Sesungguhnya shalat itu adalah fardhu yang ditentukan waktunya atas orang-orang yang beriman. (QS. an-Nisa: 103).
Ayat tersebut di atas mengindikasikan bahwa kewajiban menjalankan ibadah shalat atas orang muslim disertai kewajiban mengetahui waktu. Ini berarti belajar tentang waktu di bumi ini hukumnya adalah wajib. Itulah pesan yang di bawa oleh ayat tersebut.
Berdasarkan nash al-Qur’an dan Hadits tidak dijelaskan secara tegas dan gamblang mengenai batasan-batasan waktu, hanya dikemukakan bahwa waktu itu penting, sebagai bagian dari kehidupan manusia dalam beribadah kepada Allah swt.
Dari pemikiran itu, pengetahuan tentang seluk beluk waktu menjadi hal yang sangat penting untuk diketahui dan dipahami. Oleh karena itu pada kesempatan ini penulis tergerak hati untuk menjelaskan tentang waktu terkait dengan equation of time, mean time, universal time/green wich mean time dan local mean time, karena semua itu sangat terkait dengan aspek ibadah yang meliputi penentuan waktu shalat, puasa, zakat dan haji.

B.  Dampak Rotasi dan Revolusi Bumi terhadap Sistem Waktu
Sebelum masuk dalam pembahasan equation of time, mean time, universal time/greenwich mean time dan local mean time, terlebih dahulu perlu dipahami tentang faktor-faktor yang menjadi penyebab terjadinya perubahan waktu di muka bumi, yakni rotasi bumi dan revolusi bumi.[3]
Gerak Rotasi bumi adalah: perputaran bumi pada porosnya yang dari arah barat ke timur dengan kecepatan rata-rata 108.000 km perjam.

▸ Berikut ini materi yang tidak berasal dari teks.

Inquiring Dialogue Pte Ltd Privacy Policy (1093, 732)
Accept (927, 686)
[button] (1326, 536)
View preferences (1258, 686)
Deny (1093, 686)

Satu kali putaran penuh sekitar 24 jam, sehingga gerak ini dinamakan gerak harian atau gerak harian benda langit.[4] Gerak rotasi bumi mengakibatkan terjadinya perbedaan waktu dan pergantian siang-malam di bumi.
Karena bumi bentuknya bulat dan berputar pada porosnya, maka bumi yang berhadapan dan membelakangi matahari akan silih berganti. Peredaran semu harian matahari, akibat dari bumi berputar pada porosnya mengakibatkan setengah belahan bumi mengalami terang atau siang, dan setengah belahan yang lainnya mengalami gelap atau malam.[5]

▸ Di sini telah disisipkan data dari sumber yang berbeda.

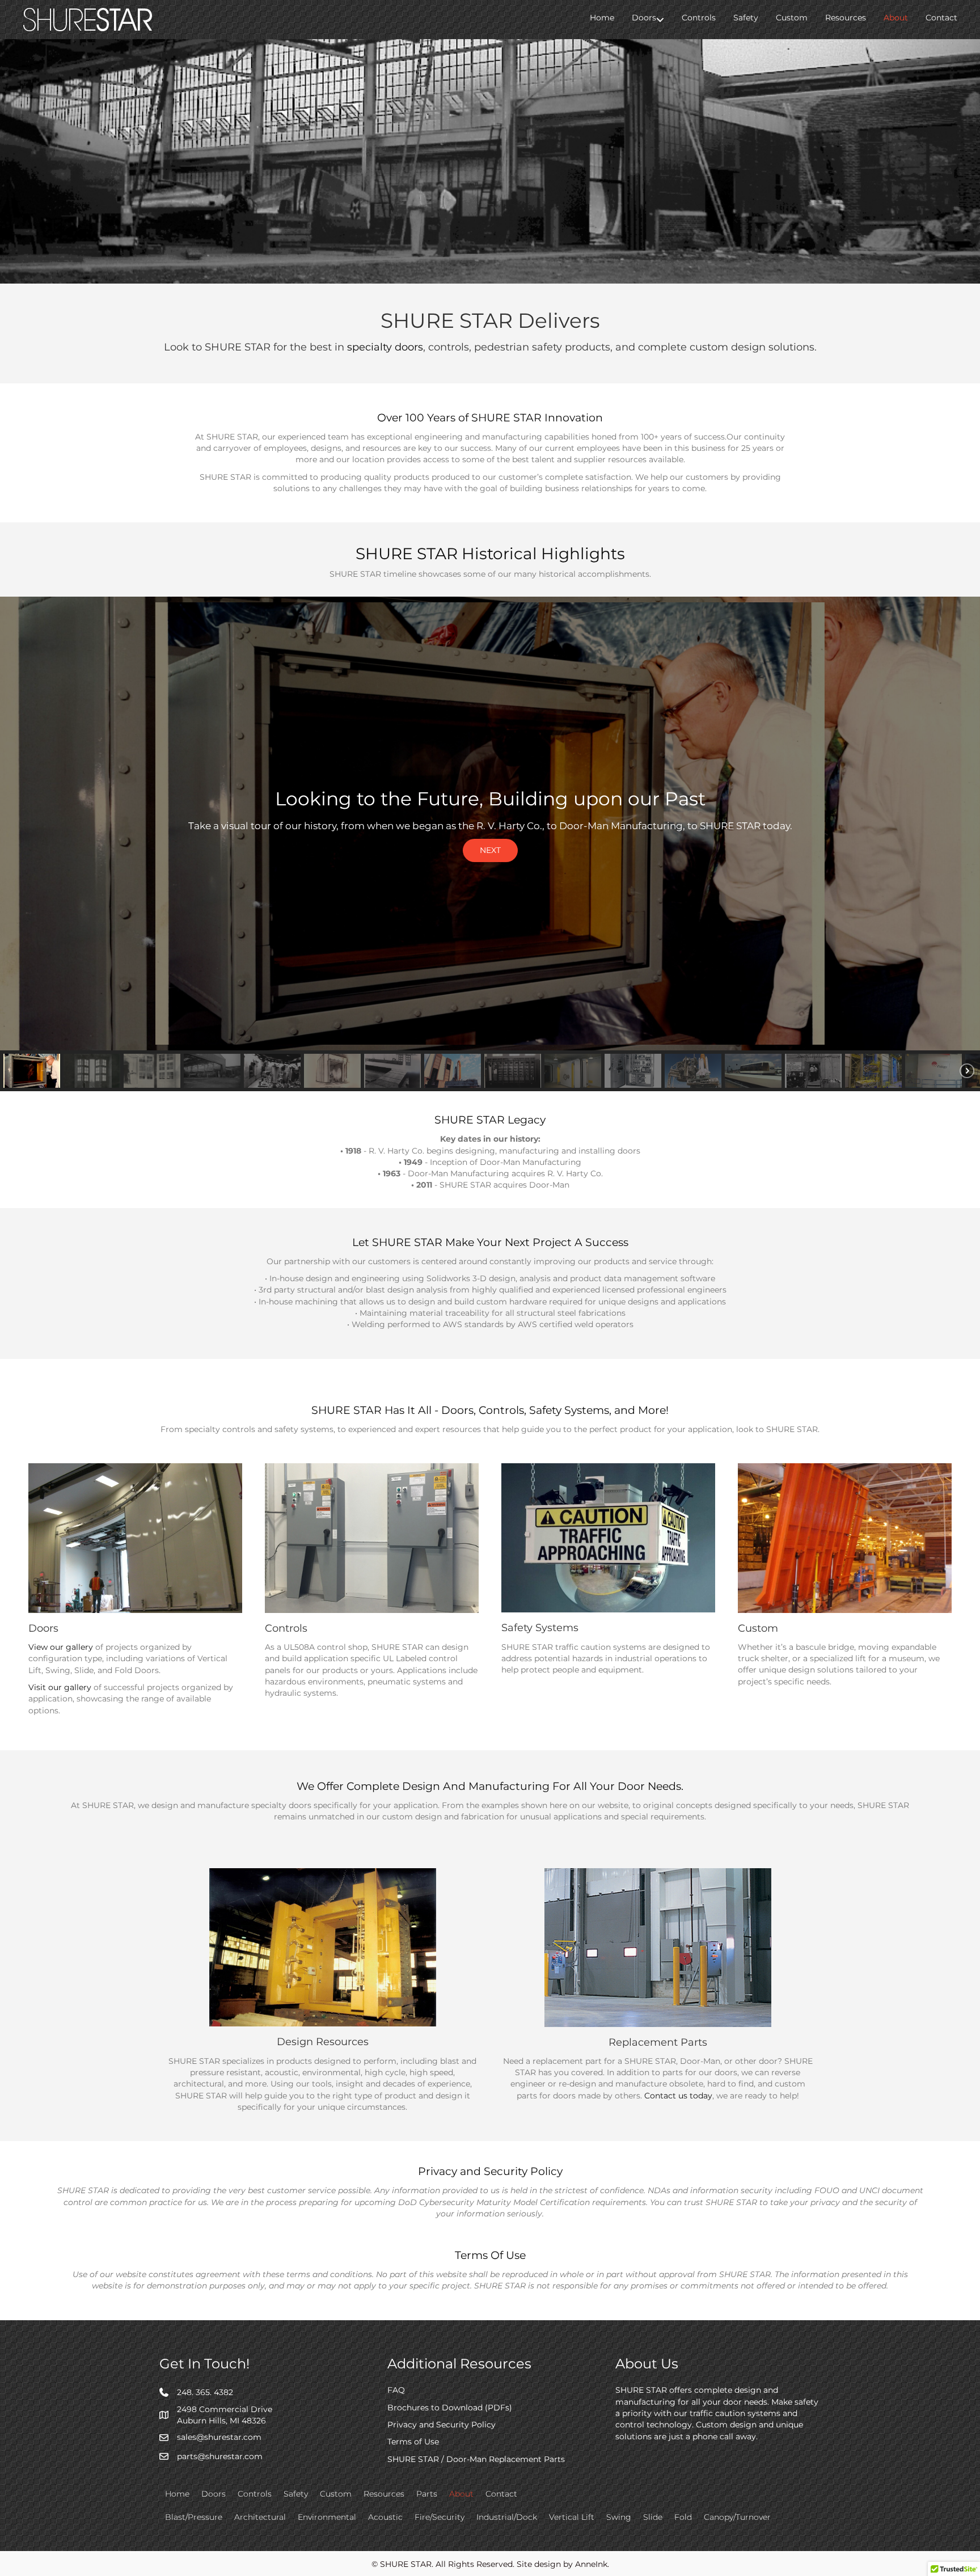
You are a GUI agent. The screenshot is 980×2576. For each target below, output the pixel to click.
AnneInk (591, 2564)
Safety (745, 17)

Adanya perbedaan siang dan malam secara beraturan akibat rotasi di bumi mengakibatkan perbedaan waktu di daerah-daerah di bumi. Daerah yang terlebih dahulu menghadap ke arah matahari waktunya lebih dahulu dari daerah sebelah baratnya.  Misalnya, apabila Semarang masuk waktu maghrib maka pada saat itu Lampung belum tiba waktu maghrib, karena Lampung tempatnya lebih Barat daripada Semarang. Demikian juga ketika Lampung sedang terbit matahari maka di Semarang terbit matahari sudah berlalu.
Gerak Revolusi bumi adalah: peredaran bumi mengelilingi matahari dari arah barat ke timur dengan kecepatan sekitar 30 km perdetik. Satu kali putaran penuh (3600) memerlukan waktu 365,2425 hari, sehingga gerak bumi ini disebut gerak tahunan.[6]

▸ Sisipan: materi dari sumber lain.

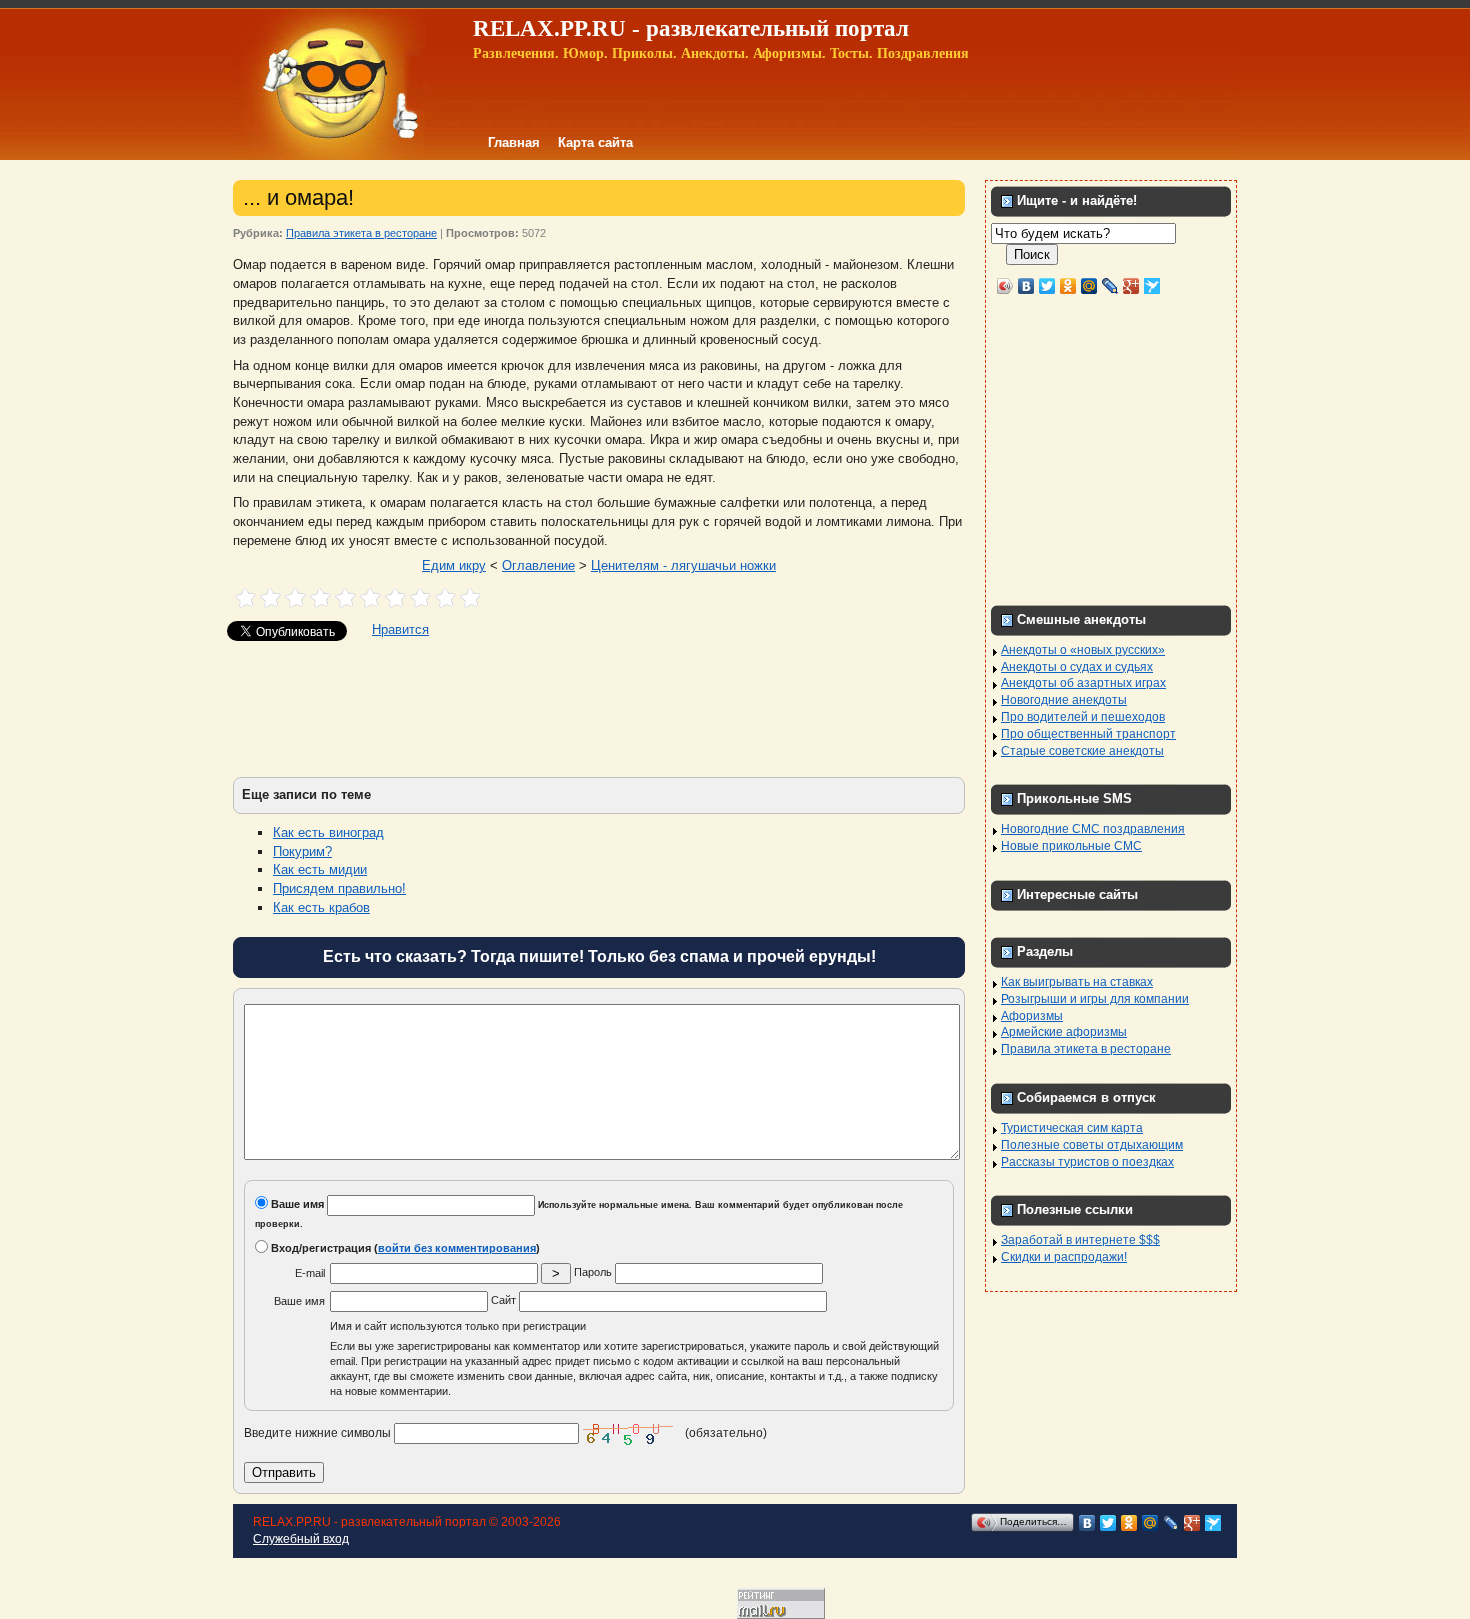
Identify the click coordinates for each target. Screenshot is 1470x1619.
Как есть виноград (328, 832)
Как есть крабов (321, 907)
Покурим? (302, 851)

Bumi berputar pada sumbunya dalam waktu 24 jam untuk sekali putar. Selain itu, bumi juga mengedari matahari dalam waktu satu tahun atau kira-kira 365, 24 hari untuk sekali edar. Lingkaran bumi sekeliling matahari tidak berupa lingkaran, melainkan berupa elips dengan matahri berada di salah satu titik fokusnya. Oleh karena itu, kecepatan edar bumi mengelilingi matahari dan juga jarak bumi-matahari tidak tepat sepanjang tahun. Kira-kira pada tanggal 22 Desember, jarak bumi-matahari adalah terdekat, yaitu sekitar 1,45x1011 m, dan pada tanggal 22 Juni jarak terjauh, yaitu sekitar 1,54x1011 m.[7]
Peredaran bumi yang mengelilingi bumi yang berbentuk ellips inilah yang menyebabkan adanya perputaran bumi pada sumbunya tidak tentu 24 jam, terkadang kurang dan terkadang lebih. Hal inilah yang menjadi penyebab adanya perbedaan antara waktu matahari hakiki dengan waktu matahari rata-rata/waktu matahari pertengahan.[8]

C.  Waktu Surya
Waktu surya atau disebut juga dengan waktu matahari adalah waktu yang kita pergunakan seharai-hari sebagaimana yang ditunjukkan oleh jam dan arloji yang kita pakai dan dipergunakan pada siaran radio dan televisi adalah didasarkan pada perjalanan harian matahari; Jika matahari terbit kita katakan bahwa hari pukul 06, jika matahari berkulminasi atas hari pukul 12, jika matahari terbenam hari pukul 18, dan jika matahari berkulminasi bawah hari pukul 24, atau boleh kita sebut pukul 00 bagi hari yang baru.[9]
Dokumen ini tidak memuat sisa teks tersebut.